# START OF Records provided

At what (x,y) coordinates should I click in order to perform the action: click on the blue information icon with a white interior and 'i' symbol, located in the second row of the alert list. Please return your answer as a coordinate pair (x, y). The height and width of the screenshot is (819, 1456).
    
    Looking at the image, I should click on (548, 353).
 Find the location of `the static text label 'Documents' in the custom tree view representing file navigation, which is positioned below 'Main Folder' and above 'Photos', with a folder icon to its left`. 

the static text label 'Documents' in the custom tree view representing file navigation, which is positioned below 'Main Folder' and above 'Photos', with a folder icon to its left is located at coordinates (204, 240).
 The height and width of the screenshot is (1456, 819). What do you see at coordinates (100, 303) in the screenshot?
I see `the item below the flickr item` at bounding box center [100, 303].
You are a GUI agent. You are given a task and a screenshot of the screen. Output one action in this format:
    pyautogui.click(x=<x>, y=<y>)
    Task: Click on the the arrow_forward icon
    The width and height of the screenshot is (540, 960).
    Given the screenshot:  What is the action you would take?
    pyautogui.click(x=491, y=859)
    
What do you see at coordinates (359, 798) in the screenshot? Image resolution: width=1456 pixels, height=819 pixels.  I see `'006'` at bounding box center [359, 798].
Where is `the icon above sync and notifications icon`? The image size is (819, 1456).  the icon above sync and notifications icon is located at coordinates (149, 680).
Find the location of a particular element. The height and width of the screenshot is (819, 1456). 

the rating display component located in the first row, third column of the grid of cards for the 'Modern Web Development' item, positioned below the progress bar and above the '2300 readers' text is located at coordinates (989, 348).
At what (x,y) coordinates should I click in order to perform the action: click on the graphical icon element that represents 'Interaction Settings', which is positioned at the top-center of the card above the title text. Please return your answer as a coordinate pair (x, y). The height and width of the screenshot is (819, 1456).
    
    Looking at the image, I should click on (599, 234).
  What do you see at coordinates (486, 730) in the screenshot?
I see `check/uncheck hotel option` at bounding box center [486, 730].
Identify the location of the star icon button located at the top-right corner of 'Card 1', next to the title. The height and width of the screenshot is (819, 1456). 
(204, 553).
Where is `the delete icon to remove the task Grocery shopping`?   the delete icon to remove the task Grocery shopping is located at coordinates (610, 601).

# END OF Records provided

§ **What is asked**: Repeat the records word for word, starting at the line that contains "Find the location of a" and ending at the end of the records.

§ **Complete output**:
Find the location of a particular element. The height and width of the screenshot is (819, 1456). 

the rating display component located in the first row, third column of the grid of cards for the 'Modern Web Development' item, positioned below the progress bar and above the '2300 readers' text is located at coordinates (989, 348).
At what (x,y) coordinates should I click in order to perform the action: click on the graphical icon element that represents 'Interaction Settings', which is positioned at the top-center of the card above the title text. Please return your answer as a coordinate pair (x, y). The height and width of the screenshot is (819, 1456).
    
    Looking at the image, I should click on (599, 234).
  What do you see at coordinates (486, 730) in the screenshot?
I see `check/uncheck hotel option` at bounding box center [486, 730].
Identify the location of the star icon button located at the top-right corner of 'Card 1', next to the title. The height and width of the screenshot is (819, 1456). 
(204, 553).
Where is `the delete icon to remove the task Grocery shopping`?   the delete icon to remove the task Grocery shopping is located at coordinates (610, 601).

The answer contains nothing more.